Here are three things I would do differently if I could write my first book all over again:
Read the whole thing out loud as I go (rather than realise awkward repetitions and crunchy moments in the audiobook recording, or get frustrated at the amount of times you say ‘warm vodka.’ We get it, Lauren, you were a vodka drinker).
Write the damn page numbers of quotes taken from books for when I have to do citations (rather than spend a frantic evening on a deadline, skim reading about 10 books trying to find them manually).
Actually listened to people who told me that your first book is a moment in time, and not an everlasting, eternal depiction of your best work, and accept that with a degree of humility (rather than ignoring that, think that I might be able to beat the game, and put a black-hole’s level of pressure on myself to make my first book something it could never be).
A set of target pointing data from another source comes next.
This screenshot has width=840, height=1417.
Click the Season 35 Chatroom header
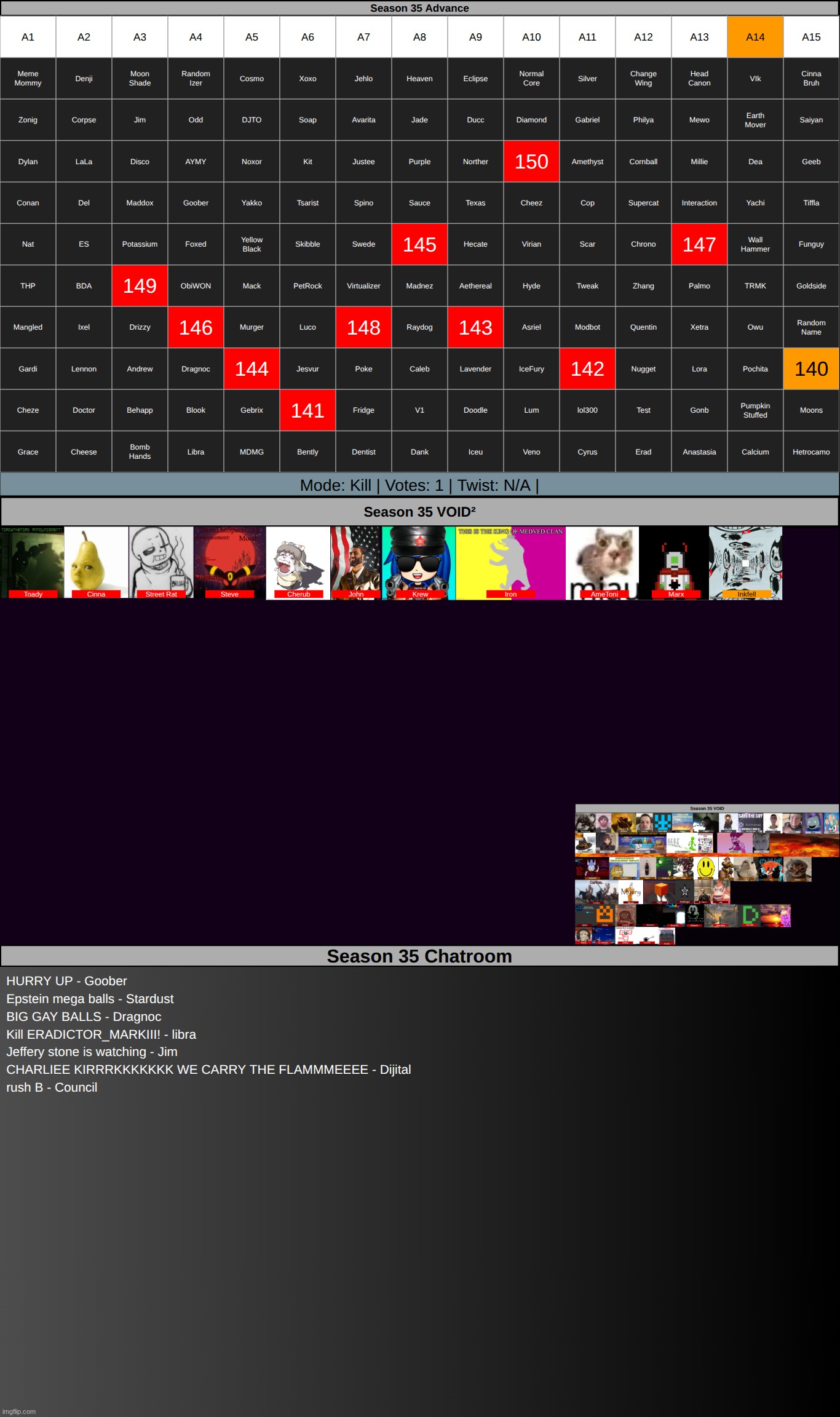419,956
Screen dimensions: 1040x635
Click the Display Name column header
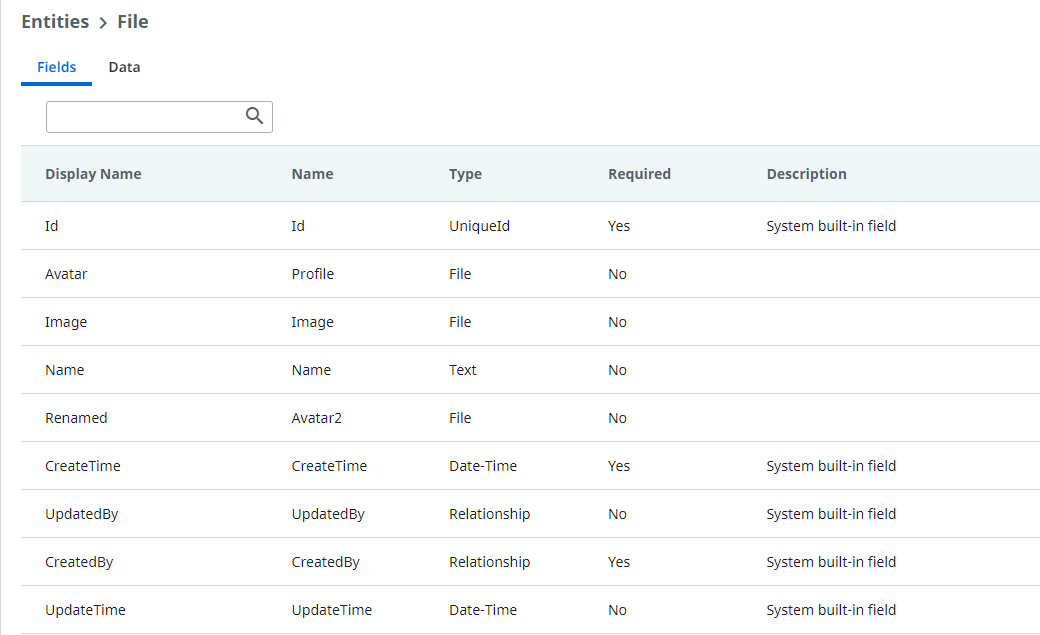pyautogui.click(x=93, y=173)
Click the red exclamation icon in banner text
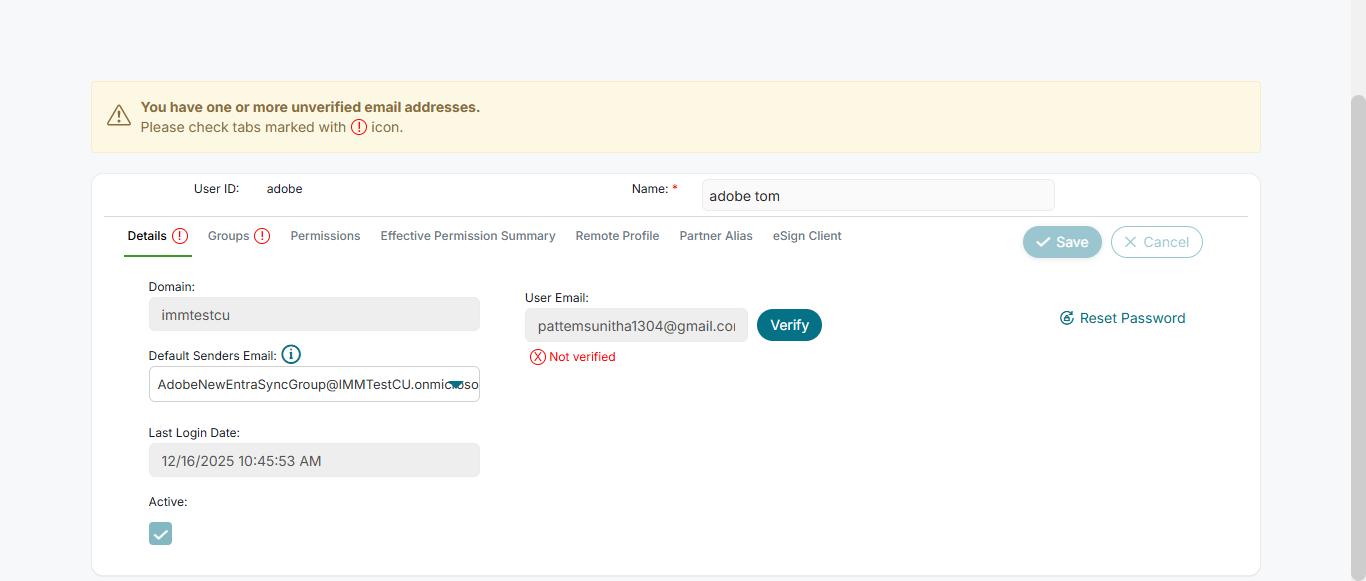The image size is (1366, 581). point(359,127)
I also probably wouldn’t change anything, because I am of the learning-from-your-mistakes school, and this was the curriculum. As the process continues I’ll discover new mistakes, because that is the nature of mistakes, and none of them will be the end of the world. Probably just a little bit uncomfortable, famously a sensation the addict cannot tolerate. But I’ve come to realise throughout my recovery and writing a book about it that discomfort won’t kill me.
When I got the contract for my book deal, a pdf I could use an e-signature for and return to the relevant parties, I also printed it off and signed it with a pen, to have tangible evidence of a dream coming true. My boyfriend captured the moment in a picture, with all my disbelief and excitement. What isn’t in the picture is the voice from a wise place inside me, as clear as the day it told me the party was over and I needed to choose recovery, that said: “this book will not keep you sober.”